**** Textauszug ****

Begreifst du gar nicht warum X-Games so schlecht sind? Junge das ist die Weltmeisterschaft der Funsportarten? Warum sollten also Funsportarten keine Weltmeisterschaft haben? Weil die Fahrer vielleicht die Schnauze voll haben vom Konsumterror und Wettbewerb? Wel man vielleicht einfach nur fahren will? Und dann meint ein Sponsor einfach im Namen der ganzen Funsportler, die dem Namen nach größtenteils ihren Sport allein aus Spaß ausüben, eine "Weltmeisterschaft" ins Leben zu rufen? 

Ich bin froh dass das Ganze bei den BMXern noch nicht so weit vortgeschritten ist wie bei den DDDlern. Und dass es sogar beim MTB mit der SS WM eine Gegenbewegung gibt. 

 für Kater und alle BMXer die drauf *******n


----------



## MTB-News.de




----------



## sandstein (26. Dezember 2004)

also, xgames hin oder her, entweder kontests im gesamten angreifen oder es lassen, sich aber zu denken die worlds wären vom prinzip her, der mehr zu akzeptierendere contest, ist doch dann auch bullshit. es geht immer um die kohlen, egal um wieviele. 
ich finde xgames den hammer, nirgends werden die limits so gepusht wie dort und sich zu denken das mirra und nyquist die medienjunks wären und alles falsch machen ist doch echt lächerlich kater.
die animalischen fahren ja auch contests...


----------



## kater (26. Dezember 2004)

**** Bereitgestelltes Material ****

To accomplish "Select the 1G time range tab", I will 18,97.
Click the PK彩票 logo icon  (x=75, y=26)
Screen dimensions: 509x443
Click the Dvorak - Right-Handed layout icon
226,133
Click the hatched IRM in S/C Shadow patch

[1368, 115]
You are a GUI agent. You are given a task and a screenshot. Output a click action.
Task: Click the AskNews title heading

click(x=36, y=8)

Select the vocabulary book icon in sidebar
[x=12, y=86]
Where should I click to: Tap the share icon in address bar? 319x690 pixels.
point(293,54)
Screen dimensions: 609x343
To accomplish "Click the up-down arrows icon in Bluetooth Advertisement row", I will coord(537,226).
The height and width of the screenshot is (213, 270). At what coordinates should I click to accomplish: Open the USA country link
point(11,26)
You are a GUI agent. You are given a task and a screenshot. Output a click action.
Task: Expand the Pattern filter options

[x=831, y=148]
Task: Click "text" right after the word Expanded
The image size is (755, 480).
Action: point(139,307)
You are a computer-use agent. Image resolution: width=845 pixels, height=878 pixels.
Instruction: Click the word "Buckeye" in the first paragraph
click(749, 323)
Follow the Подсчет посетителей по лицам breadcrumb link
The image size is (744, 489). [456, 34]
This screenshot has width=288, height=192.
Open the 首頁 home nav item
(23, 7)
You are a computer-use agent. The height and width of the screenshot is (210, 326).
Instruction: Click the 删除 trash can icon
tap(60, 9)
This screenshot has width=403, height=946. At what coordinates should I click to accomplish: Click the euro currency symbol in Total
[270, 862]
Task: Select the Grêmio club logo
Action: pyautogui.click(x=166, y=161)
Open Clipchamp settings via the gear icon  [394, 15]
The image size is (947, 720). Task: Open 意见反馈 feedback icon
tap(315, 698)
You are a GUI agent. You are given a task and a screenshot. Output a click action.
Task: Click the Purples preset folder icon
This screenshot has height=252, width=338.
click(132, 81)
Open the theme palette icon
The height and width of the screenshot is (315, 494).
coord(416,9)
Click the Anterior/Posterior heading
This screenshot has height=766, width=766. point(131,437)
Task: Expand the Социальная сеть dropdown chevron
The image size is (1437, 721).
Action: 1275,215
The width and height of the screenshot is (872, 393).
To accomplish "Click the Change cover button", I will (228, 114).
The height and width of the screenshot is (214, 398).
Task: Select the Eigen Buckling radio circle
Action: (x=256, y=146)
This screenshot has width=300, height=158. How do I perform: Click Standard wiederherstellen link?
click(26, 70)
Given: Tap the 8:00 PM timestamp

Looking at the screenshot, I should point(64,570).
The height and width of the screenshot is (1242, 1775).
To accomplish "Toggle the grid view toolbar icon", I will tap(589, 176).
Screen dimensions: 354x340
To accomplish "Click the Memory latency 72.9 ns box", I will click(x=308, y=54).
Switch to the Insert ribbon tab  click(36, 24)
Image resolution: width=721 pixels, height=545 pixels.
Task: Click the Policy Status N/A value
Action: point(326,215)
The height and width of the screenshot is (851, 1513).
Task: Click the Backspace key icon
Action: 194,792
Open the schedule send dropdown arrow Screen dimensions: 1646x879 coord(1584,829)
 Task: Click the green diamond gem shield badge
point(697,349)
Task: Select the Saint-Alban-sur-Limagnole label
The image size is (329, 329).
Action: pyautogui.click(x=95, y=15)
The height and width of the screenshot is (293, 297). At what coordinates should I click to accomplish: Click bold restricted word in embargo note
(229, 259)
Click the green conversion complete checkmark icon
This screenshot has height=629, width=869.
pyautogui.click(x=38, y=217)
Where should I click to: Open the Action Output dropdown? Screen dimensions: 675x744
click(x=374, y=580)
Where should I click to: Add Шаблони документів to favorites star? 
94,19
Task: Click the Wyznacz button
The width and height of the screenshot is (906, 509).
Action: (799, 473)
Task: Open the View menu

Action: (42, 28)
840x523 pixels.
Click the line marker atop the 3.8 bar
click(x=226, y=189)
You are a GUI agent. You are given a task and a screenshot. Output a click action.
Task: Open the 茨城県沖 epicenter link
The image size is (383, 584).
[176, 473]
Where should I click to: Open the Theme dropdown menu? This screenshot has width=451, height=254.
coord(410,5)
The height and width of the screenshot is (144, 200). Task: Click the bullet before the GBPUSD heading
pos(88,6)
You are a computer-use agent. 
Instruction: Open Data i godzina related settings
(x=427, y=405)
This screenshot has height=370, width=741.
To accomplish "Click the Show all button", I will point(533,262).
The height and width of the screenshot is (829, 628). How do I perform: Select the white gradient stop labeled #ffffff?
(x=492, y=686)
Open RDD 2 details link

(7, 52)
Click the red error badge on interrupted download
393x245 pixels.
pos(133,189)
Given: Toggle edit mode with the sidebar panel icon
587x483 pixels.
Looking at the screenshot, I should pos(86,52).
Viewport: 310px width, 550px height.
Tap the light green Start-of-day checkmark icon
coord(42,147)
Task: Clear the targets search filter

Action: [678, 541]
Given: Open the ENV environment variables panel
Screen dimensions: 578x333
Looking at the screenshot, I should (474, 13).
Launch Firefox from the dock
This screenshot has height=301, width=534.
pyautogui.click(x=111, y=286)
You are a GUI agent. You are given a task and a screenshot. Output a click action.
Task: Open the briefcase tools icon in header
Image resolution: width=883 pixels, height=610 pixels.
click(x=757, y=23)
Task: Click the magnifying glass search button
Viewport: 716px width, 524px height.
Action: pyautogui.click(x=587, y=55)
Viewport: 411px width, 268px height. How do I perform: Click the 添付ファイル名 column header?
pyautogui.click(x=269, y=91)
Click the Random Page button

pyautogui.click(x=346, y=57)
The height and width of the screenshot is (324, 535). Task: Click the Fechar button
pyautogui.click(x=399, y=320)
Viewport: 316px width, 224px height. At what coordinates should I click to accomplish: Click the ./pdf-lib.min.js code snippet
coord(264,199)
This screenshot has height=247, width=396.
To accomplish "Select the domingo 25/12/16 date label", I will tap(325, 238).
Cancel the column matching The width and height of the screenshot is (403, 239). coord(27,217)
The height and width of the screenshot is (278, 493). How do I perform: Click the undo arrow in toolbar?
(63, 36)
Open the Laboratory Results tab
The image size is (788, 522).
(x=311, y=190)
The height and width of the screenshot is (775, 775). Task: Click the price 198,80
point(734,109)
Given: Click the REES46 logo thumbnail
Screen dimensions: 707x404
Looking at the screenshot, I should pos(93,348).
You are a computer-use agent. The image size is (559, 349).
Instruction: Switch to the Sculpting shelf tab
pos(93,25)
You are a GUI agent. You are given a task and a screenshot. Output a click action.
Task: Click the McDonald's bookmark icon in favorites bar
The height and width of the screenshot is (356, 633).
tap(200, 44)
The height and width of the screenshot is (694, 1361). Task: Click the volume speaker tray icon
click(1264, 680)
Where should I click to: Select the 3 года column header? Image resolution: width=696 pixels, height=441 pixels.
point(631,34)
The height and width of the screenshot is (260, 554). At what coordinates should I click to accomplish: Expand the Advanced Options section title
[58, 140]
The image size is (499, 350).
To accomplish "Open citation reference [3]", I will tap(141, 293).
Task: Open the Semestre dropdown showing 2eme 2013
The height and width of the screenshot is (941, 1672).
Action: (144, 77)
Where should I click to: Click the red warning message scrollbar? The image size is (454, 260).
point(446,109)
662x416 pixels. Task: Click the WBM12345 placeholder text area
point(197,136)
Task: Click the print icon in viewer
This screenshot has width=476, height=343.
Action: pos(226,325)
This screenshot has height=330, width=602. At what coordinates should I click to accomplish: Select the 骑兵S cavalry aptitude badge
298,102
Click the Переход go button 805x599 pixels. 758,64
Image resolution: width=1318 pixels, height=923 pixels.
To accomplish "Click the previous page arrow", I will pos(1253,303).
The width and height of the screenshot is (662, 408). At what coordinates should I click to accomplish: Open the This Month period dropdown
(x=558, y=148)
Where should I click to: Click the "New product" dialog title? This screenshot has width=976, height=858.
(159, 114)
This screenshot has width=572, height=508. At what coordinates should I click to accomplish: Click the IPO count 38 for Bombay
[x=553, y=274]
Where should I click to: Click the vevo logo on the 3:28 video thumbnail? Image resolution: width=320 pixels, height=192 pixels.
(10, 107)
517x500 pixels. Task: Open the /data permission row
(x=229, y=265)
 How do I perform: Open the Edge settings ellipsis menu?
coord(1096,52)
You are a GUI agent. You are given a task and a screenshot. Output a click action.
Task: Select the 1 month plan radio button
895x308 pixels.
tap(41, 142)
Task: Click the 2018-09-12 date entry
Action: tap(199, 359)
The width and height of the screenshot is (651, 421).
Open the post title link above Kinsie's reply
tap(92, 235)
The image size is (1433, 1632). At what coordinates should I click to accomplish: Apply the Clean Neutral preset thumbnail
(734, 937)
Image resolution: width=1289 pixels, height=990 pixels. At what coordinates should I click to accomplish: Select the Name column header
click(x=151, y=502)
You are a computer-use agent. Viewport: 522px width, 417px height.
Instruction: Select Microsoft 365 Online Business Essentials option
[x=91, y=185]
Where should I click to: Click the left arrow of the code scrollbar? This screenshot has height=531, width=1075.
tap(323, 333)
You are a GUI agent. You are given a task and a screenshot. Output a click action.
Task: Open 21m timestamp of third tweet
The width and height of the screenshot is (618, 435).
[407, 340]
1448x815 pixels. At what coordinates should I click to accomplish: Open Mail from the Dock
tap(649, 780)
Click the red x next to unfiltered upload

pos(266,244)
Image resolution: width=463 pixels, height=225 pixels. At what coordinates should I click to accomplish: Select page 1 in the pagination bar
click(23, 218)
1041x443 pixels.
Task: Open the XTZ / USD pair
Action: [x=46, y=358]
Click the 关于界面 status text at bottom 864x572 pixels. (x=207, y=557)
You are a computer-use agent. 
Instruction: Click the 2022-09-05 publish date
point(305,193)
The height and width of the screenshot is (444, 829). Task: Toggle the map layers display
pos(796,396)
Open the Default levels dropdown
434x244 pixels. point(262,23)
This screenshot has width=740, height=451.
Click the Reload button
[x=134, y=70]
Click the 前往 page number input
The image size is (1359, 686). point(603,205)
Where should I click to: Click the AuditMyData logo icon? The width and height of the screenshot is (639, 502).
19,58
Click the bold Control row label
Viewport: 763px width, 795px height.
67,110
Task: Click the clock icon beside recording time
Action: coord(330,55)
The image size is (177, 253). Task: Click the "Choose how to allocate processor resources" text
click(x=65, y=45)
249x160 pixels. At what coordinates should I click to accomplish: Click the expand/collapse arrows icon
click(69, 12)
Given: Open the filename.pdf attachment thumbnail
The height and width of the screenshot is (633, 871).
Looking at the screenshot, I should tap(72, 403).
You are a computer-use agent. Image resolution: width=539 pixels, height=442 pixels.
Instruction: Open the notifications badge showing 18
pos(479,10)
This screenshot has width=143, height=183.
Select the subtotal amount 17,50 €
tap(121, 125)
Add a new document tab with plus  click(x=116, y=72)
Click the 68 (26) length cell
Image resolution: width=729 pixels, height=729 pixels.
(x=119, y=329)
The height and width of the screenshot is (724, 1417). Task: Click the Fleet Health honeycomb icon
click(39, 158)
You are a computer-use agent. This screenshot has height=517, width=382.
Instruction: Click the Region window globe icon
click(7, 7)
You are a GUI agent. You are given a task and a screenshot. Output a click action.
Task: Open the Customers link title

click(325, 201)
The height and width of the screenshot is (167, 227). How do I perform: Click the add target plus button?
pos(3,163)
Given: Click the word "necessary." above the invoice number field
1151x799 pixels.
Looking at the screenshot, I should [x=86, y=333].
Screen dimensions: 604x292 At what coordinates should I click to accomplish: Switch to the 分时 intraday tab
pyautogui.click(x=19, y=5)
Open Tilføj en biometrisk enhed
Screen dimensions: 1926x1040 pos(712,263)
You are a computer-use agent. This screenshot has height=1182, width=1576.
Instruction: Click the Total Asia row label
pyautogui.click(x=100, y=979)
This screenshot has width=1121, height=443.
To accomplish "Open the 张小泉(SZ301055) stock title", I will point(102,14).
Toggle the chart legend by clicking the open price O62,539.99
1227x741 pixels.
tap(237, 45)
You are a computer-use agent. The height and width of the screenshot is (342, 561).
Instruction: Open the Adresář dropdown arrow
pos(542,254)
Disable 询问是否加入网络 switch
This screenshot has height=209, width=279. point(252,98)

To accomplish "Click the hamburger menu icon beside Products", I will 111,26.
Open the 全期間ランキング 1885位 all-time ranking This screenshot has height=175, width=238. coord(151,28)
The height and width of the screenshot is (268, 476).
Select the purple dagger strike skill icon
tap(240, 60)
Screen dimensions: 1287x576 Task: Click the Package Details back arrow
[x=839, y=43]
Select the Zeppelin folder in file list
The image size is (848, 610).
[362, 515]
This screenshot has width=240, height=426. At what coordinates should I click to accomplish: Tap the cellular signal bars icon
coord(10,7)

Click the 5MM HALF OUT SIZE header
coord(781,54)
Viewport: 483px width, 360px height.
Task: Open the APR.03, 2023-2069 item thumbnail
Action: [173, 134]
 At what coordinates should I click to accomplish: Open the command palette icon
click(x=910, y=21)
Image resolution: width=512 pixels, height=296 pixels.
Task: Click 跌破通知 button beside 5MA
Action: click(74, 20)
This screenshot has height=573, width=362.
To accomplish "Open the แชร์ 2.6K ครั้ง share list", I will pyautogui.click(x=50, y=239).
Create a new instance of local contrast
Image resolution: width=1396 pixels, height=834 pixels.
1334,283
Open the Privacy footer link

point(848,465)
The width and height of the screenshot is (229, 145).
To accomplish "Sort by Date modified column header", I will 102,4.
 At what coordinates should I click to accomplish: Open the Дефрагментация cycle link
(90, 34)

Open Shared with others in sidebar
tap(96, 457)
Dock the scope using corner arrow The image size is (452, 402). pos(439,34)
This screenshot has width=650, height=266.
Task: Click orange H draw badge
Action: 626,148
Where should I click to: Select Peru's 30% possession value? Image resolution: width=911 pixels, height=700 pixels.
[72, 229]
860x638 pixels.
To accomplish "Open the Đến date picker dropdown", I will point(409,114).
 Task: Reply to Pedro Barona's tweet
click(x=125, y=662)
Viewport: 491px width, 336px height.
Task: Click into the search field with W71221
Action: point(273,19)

****

→ Aufgaben:
- 1) Bring die Einträge von der Zeile mit „Switch to the Insert“ bis zur Zeile mit „click(x=374, y=580)“ in die Form einer nummerierten Liste, ohne Leerzeilen.
- 2) Setze bitte die Forumsdiskussion über die X-Games dort fort, wo sie aufhört.
Der Text und die Einträge haben nichts miteinander zu tun.

→ Lösungen:
- 1)
1. Switch to the Insert ribbon tab  click(36, 24)
2. Image resolution: width=721 pixels, height=545 pixels.
3. Task: Click the Policy Status N/A value
4. Action: point(326,215)
5. The height and width of the screenshot is (851, 1513).
6. Task: Click the Backspace key icon
7. Action: 194,792
8. Open the schedule send dropdown arrow Screen dimensions: 1646x879 coord(1584,829)
9.  Task: Click the green diamond gem shield badge
10. point(697,349)
11. Task: Select the Saint-Alban-sur-Limagnole label
12. The image size is (329, 329).
13. Action: pyautogui.click(x=95, y=15)
14. The height and width of the screenshot is (293, 297). At what coordinates should I click to accomplish: Click bold restricted word in embargo note
15. (229, 259)
16. Click the green conversion complete checkmark icon
17. This screenshot has height=629, width=869.
18. pyautogui.click(x=38, y=217)
19. Where should I click to: Open the Action Output dropdown? Screen dimensions: 675x744
20. click(x=374, y=580)

- 2)
Contest ist eben nicht Contest. Schau dir mal den Backyard Jam an oder FBM Ghetto Comp. Dort geht es eben nicht um Kohle, sondern um Spass. Und an die Worlds (hättest du genau gelesen, müsste ich mich nicht nochmals erklären) gehe ich, weil ich dort Leute treffe, die von weit her kommen und ich sonst nicht sehen würde. Ich gehe dort Strasse fahren und feiern, nicht den Contest begutachten... Und die Limits werden garantiert nicht an den X-Games gepusht. Ferner sind mir nicht viele Fahrer des Animals Teams bekannt, die an Contests mitfahren, das spielt hier aber auch gar keine Rolle. Du vergleichst doch nicht ernsthaft Ralph Sinisis Animal Team und Philosophie mit den X-Games? Wenn ja, hast du eh schon verloren und nicht begriffen, um was es geht.


----------



## Domas (26. Dezember 2004)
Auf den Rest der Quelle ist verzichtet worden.